19. (In Part) Occupation of a dwelling or
premises by persons who are not members of the Club shall be only by special
permission of the Board of Directors.
28. Not more than one dwelling house shall
be erected on any member’s holding, nor shall any building on such holding,
allotted to a member, be used for the purpose of keeping boarders or paying
guests.
and that save as aforesaid the said lands were
free of the restrictive covenants set out in a deed of the part of island No.
122 in question from Ella R. Firth to the plaintiff, dated January 24, 1947, including the by-laws of
the defendant Company annexed thereto. With these exceptions the judgment
dismissed the action without costs.
The plaintiff appealed to the Court of Appeal
only with respect to the declaration that the property was subject to that part
of by-law 19 set forth above. The defendant cross-appealed on the ground that
the restrictions on the transfer of shares were authorized by its letters
patent, that the provisions of the by-laws affecting land were binding in
equity and that, in any event, the trial judge improperly exercised his
discretion in making any declaration. The Court of Appeal dismissed the
plaintiff’s appeal, allowed the defendant’s cross-appeal and, setting aside the
judgment at the trial, dismissed the action with costs and ordered the
plaintiff to pay the defendant its costs of the appeal and of the cross-appeal.
On the appeal to this Court the plaintiff asks that the judgment at the trial
be restored except in so far as it declared that the lands were subject to the
covenant in the relevant part of by-law 19.
[Page 642]
On July 12, 1898, the defendant was incorporated
under The Ontario Companies Act, R.S.O. 1897, c. 191, by letters patent
containing the following provisions:
AND WE DIRECT that the right to acquire and hold shares in the said Club shall be
limited to the persons mentioned in this Our Charter and to any Graduate or
Under‑Graduate of the University of Toronto or of the School of Practical
Science or any official connected with either the said The University of
Toronto or the said The School of Practical Science.

^^^^

[Aim of the task]
Reproduce the entire court passage above on the club's by-laws and land restrictions, word for word.

[Collected data]
^^^^

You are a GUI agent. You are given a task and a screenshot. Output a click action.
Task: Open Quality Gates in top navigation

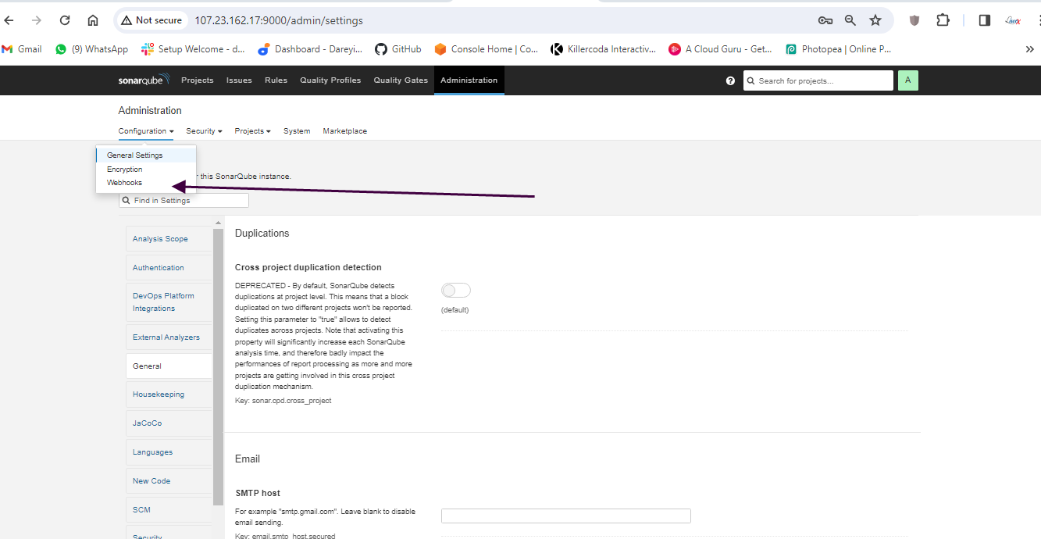[x=401, y=80]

^^^^

[Task solution]
19. (In Part) Occupation of a dwelling or
premises by persons who are not members of the Club shall be only by special
permission of the Board of Directors.
28. Not more than one dwelling house shall
be erected on any member’s holding, nor shall any building on such holding,
allotted to a member, be used for the purpose of keeping boarders or paying
guests.
and that save as aforesaid the said lands were
free of the restrictive covenants set out in a deed of the part of island No.
122 in question from Ella R. Firth to the plaintiff, dated January 24, 1947, including the by-laws of
the defendant Company annexed thereto. With these exceptions the judgment
dismissed the action without costs.
The plaintiff appealed to the Court of Appeal
only with respect to the declaration that the property was subject to that part
of by-law 19 set forth above. The defendant cross-appealed on the ground that
the restrictions on the transfer of shares were authorized by its letters
patent, that the provisions of the by-laws affecting land were binding in
equity and that, in any event, the trial judge improperly exercised his
discretion in making any declaration. The Court of Appeal dismissed the
plaintiff’s appeal, allowed the defendant’s cross-appeal and, setting aside the
judgment at the trial, dismissed the action with costs and ordered the
plaintiff to pay the defendant its costs of the appeal and of the cross-appeal.
On the appeal to this Court the plaintiff asks that the judgment at the trial
be restored except in so far as it declared that the lands were subject to the
covenant in the relevant part of by-law 19.
[Page 642]
On July 12, 1898, the defendant was incorporated
under The Ontario Companies Act, R.S.O. 1897, c. 191, by letters patent
containing the following provisions:
AND WE DIRECT that the right to acquire and hold shares in the said Club shall be
limited to the persons mentioned in this Our Charter and to any Graduate or
Under‑Graduate of the University of Toronto or of the School of Practical
Science or any official connected with either the said The University of
Toronto or the said The School of Practical Science.